Do you have knee and joint pain? Here, try Celebrex. Works great. A few years later your blood pressure is up so you should start on a additional medication. A few more years go by. Low and behold you now are showing signs of reduced kidney function so lets add another medication. A few more years and you are having digestive problems. More medication. And on it goes. The average elderly person is taking 5-6 prescription medications a year.
Drug companies push the medications. Doctors prescribe them because it's easier to write a prescription than take the time to figure out the cause of the problem is and attempt to correct it.
Surely this kind of statistical gaming and propaganda didn't happen with any of the mRNA treatments for COVID-19, or in analyses of treatments using preexisting drugs.
It was just too important.
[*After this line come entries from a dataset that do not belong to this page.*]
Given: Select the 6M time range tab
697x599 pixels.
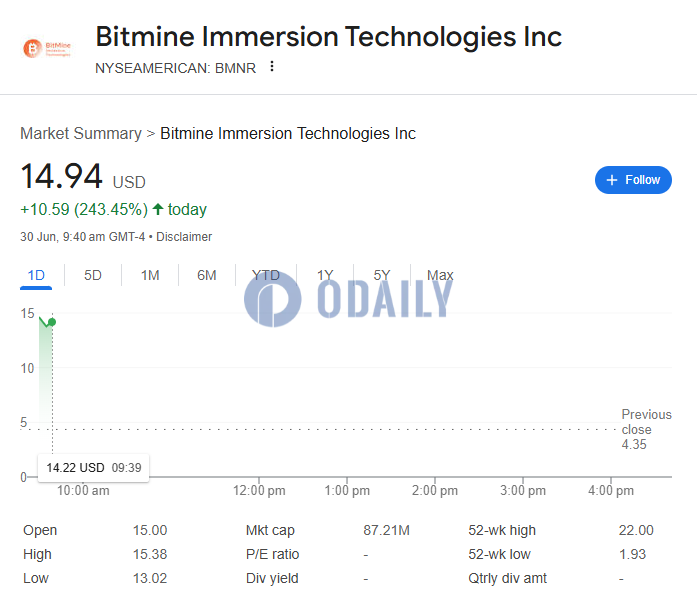Looking at the screenshot, I should click(x=206, y=275).
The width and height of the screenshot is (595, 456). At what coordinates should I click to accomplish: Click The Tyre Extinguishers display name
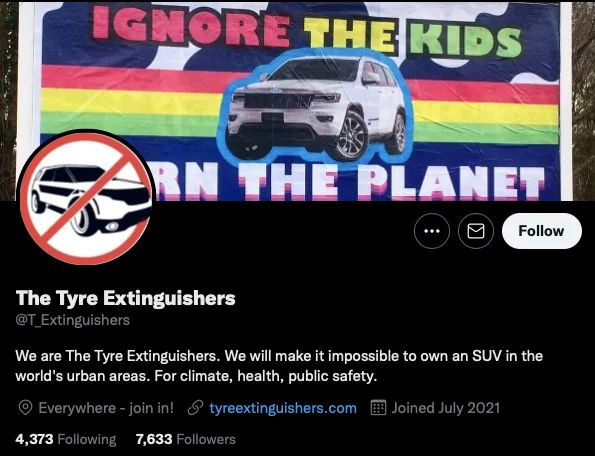click(126, 298)
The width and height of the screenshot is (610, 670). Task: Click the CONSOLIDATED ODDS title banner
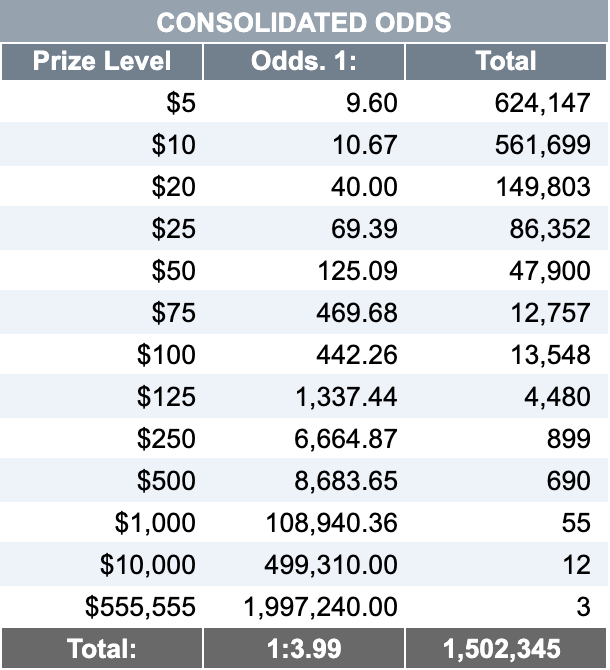point(304,21)
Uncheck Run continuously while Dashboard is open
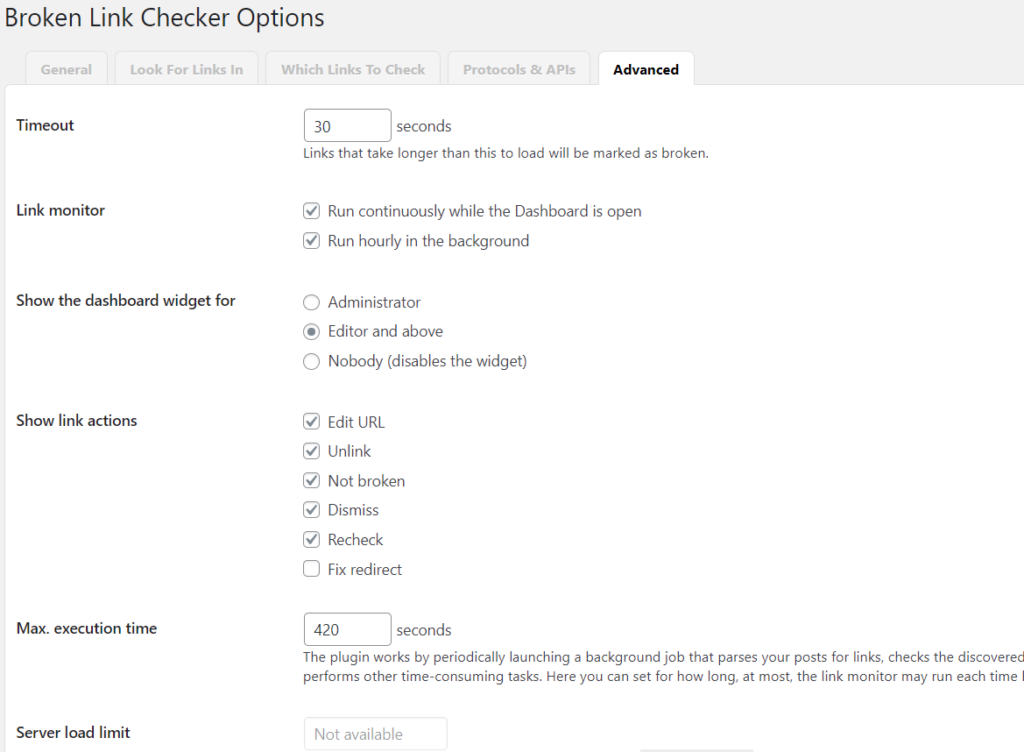 [312, 211]
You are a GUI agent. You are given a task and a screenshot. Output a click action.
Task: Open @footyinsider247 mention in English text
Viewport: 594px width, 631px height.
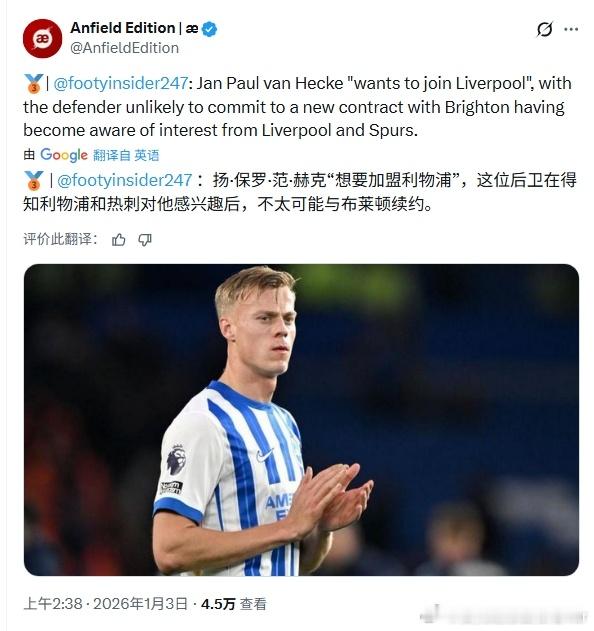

A global pandemic. Everyone decided, "let's all come together and agree to be 100% honest and altruistic until this thing is over, and then we can go back to lying and stealing."
Thank goodness.
and the FDA goes along with this charade.
I'm almost always skeptical of a clinical trial where study design involves the pharmaceutical company and paid academic researchers rather than the company providing a sufficiently large grant for a more opaque (to the company) multicenter trial.
I'm personally confident in the mRNA trials after reviewing the protocols and data several times. DIAMOND would never have passed muster in the institutions I've worked with in the past.
Great article . $12,000 perhaps the key.
Then a drug like this somehow sneaks into an algorithm for treating chronic hyperkalemia.